**PROBLEM TO WORK ON**. Below are some records. Print exactly the lines between the one holding "You are a GUI" and the one holding "The height and width of the screenshot is (770, 975).", inclusive, and nothing else.

**INPUT MATERIAL**.
>>>>>
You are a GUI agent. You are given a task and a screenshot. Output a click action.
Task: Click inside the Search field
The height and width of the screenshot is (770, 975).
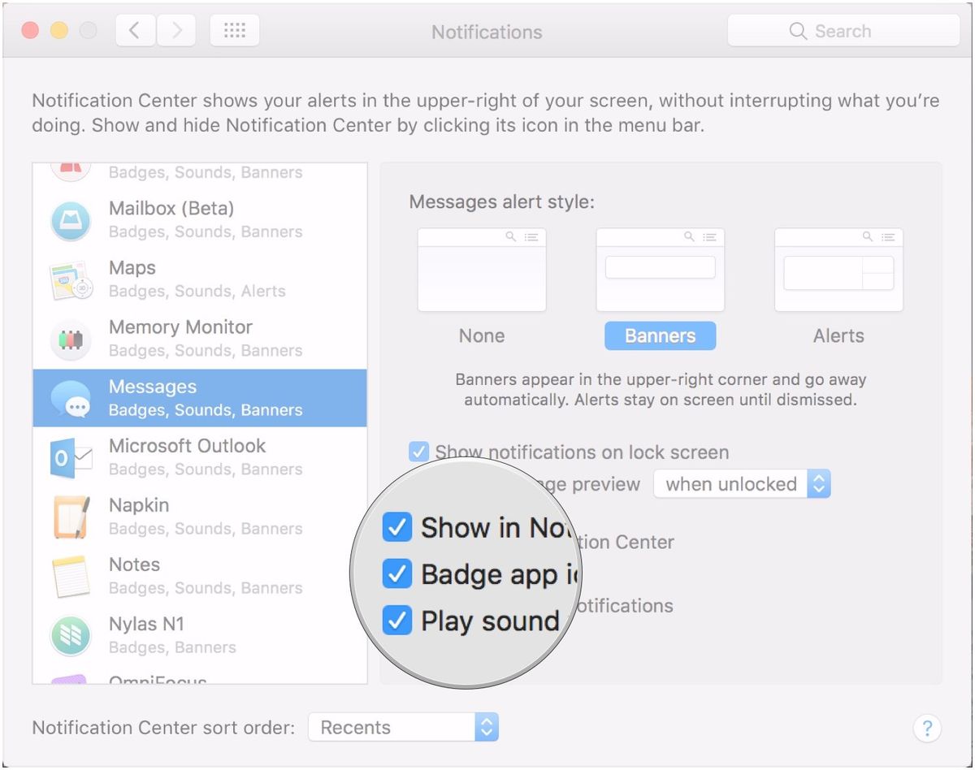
<<<<<
>>>>>
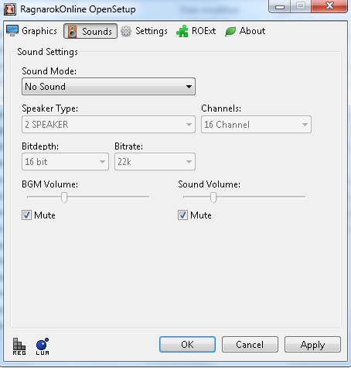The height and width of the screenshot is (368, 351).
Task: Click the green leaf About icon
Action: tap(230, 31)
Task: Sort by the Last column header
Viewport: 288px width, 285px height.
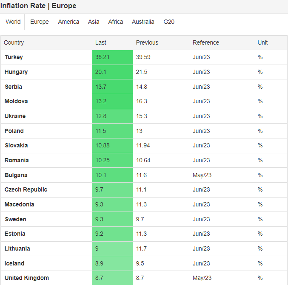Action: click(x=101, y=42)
<<<<<
**RESULT OF THIS EXERCISE**.
You are a GUI agent. You are given a task and a screenshot. Output a click action.
Task: Click inside the Search field
The height and width of the screenshot is (770, 975).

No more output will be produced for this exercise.